The New London-Amherst leg is 85 miles, and took three and a half hours (average 24 mph) going southbound. Amherst-Willimantic is 56 miles and took two hours (average 28 mph), while Willimantic-New London took 95 minutes to travel 29 miles (average 18 mph). Northbound was a little bit better, managing to shave 35 minutes off the New London-Willimantic leg, but still taking over three hours to go 85 miles (average 28 mph).

No wonder the train was an overnighter -- it turned the MTL-NYC run into a 14-hour journey by crawling across half of Eastern Connecticut only to double back!

(If you are wondering whether that Willimantic stop really slowed things down somehow, it did not. The 1989 timetable, when trains ran direct between Amherst and New London, is 3 hours and 15 minutes southbound, and somehow exactly the same amount of time running northbound as was scheduled in the 90s.)

So, obviously those track upgrades are a must.

Now, a few ideas and comments.

First, to me this proposal seems much more sensible if it includes service to Springfield. Palmer is 14 miles from Springfield, Stafford is 27 and UConn is 38. (Roughly equivalent to Framingham, Westborough and Worcester, respectively.) The density is nothing like Greater Boston, but the travel times would at least be reasonable (assuming track upgrades). Combine that with the moderately higher density at the other end of the line in Willimantic, Norwich and New London, and you might actually have something worth more than 1 daily round trip.

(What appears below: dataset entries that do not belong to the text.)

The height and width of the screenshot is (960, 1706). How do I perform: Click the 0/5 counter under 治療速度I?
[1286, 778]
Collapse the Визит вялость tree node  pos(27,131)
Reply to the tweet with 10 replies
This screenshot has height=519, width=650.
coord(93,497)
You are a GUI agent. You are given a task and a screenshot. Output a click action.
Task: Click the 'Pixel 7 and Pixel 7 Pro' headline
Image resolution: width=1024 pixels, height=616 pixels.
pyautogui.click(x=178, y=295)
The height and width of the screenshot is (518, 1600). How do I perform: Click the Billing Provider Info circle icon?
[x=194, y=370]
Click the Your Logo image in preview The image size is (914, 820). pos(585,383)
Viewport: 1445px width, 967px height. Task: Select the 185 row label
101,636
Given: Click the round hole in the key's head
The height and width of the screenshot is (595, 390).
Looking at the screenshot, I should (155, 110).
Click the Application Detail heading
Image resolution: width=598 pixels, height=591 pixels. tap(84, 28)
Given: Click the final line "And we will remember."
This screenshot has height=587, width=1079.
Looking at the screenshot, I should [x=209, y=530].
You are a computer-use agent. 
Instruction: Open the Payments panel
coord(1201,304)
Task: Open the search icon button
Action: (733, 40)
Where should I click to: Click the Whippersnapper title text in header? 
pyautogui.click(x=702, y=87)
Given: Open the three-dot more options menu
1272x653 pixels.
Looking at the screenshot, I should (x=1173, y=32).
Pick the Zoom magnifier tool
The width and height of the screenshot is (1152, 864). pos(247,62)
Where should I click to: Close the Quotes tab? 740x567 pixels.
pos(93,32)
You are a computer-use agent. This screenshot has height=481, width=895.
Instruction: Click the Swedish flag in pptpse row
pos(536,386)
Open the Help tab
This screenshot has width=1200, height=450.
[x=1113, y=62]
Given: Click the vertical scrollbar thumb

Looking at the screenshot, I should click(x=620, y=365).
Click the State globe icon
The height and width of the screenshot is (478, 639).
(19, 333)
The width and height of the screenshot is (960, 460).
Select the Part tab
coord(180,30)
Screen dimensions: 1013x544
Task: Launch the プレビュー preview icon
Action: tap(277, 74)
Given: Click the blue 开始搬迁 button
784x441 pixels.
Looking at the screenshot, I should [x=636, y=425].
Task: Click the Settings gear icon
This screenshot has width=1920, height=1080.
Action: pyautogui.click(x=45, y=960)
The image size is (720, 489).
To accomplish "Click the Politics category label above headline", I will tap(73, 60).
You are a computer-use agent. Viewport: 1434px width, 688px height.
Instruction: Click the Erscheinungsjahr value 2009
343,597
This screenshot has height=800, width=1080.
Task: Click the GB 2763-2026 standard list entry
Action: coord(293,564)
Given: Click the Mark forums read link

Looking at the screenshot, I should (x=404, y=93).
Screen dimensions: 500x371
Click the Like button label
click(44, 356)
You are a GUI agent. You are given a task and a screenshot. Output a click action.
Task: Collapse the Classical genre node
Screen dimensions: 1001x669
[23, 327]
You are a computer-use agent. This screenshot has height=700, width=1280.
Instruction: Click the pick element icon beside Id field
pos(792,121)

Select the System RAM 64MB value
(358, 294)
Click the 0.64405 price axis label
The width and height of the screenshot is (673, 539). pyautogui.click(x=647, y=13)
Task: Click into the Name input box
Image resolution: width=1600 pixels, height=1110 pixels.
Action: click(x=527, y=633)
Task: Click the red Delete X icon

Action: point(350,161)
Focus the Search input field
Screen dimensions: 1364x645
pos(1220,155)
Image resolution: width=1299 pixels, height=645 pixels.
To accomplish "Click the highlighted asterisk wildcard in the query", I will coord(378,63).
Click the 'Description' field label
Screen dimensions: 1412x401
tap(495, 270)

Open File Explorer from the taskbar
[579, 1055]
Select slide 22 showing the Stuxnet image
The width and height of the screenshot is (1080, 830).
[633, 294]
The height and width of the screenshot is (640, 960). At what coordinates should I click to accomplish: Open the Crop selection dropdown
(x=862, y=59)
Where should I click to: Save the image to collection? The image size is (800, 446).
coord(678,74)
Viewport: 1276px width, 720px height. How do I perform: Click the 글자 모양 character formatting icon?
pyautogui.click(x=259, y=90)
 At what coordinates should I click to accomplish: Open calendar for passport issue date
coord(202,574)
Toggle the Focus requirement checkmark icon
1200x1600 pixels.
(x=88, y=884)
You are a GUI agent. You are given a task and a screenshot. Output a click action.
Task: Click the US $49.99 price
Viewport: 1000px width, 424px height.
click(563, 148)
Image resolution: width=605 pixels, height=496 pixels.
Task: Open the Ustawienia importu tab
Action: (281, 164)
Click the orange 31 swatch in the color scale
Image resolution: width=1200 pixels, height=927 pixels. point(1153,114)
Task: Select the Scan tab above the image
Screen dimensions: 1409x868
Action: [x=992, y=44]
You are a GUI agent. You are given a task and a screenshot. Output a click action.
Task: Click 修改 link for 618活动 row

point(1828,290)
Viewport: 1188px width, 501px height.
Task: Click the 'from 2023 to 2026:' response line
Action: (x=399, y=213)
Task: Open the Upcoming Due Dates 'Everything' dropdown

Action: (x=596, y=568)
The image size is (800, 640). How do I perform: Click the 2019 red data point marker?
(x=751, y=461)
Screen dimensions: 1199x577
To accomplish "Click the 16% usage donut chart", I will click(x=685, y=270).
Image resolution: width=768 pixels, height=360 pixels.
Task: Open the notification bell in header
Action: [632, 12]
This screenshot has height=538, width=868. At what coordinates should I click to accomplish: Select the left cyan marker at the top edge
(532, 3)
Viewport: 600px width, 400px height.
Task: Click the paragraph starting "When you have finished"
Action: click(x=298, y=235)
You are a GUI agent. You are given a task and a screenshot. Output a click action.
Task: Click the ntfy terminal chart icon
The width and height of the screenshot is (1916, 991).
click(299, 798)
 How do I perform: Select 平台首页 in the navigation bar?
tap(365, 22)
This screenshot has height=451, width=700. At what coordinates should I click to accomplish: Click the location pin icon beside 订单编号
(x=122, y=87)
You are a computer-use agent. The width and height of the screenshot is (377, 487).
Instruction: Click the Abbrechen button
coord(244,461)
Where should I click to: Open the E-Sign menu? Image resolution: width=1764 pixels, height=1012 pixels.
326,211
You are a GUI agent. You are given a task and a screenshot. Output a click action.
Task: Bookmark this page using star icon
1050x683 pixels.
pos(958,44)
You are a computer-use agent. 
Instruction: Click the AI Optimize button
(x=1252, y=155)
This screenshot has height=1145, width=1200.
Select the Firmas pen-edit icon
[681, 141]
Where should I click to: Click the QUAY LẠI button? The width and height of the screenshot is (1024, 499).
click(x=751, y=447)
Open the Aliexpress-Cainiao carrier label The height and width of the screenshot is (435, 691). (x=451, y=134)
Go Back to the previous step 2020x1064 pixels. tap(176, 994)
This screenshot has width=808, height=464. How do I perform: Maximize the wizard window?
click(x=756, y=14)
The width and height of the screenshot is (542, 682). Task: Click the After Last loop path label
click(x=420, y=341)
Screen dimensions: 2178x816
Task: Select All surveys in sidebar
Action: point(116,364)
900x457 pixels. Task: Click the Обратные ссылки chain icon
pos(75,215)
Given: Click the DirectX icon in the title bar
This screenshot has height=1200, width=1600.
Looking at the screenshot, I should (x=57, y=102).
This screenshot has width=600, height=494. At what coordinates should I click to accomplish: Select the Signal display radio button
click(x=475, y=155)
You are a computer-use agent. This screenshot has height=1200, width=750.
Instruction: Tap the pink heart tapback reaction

Second, Amherst to me seems unlikely to be begging for direct rail service to the Quiet Corner in Connecticut. And likewise, anyone traveling from Hartford, New Haven, New York or beyond would likely ride to Northampton instead and pursue last-mile transport from there. But, as we've discussed previously, it strikes me that there could possibly be demand for service from Amherst to the eastern parts of the state. Students can make day trips to Boston, and Boston/Metro-West residing professors can commute out a couple of times a week for lectures. Perhaps one early morning trip in each direction and one evening trip in each direction, Amherst-Boston, enough to get you to either location for a 10-3 working day; and then maybe a midday trip or two that is achieved via transfers at Palmer.

Which brings us to Idea the Third: boy is the topology of this line inconvenient! At the southern end, you have Norwich and Willimantic which both could conceivably be of interest to Providence commuters, and maybe barely of interest for Boston supercommuters -- Norwich moreso of the two, being only 12 miles north of New London. New London is a little less than 2.5 hours from Boston on an all-stops Regional, and about 1.5 hours on an Acela which runs express to Providence. You could maybe swing a Willimantic-Norwich-New London-Providence-Boston journey in 2 hours, which could actually be competitive with driving.

But.

The tracks are pointing the wrong way at New London. Willimantic and Westerly are both "railroad east" of New London. So you'd have to do a reverse move (or a timed transfer). It's not impossible, but it is lamentably inelegant.

There's a similar problem at the other end as well. UConn is about 24 miles away from the junction at Palmer -- a bit further than Amherst's 19, but not crazy. And while UConn doubtless has fewer students from Massachusetts than UMass does, there presumably would still be some use for rail service to the nearest big city, Boston.

But. Again. The tracks are pointing the wrong way at Palmer. You could do a reverse move or a timed transfer, but... it's only a 1 hour drive between Worcester and Storrs. Insofar as the Boston-Amherst idea is marginal, the Boston-UConn idea is sadly all the more so.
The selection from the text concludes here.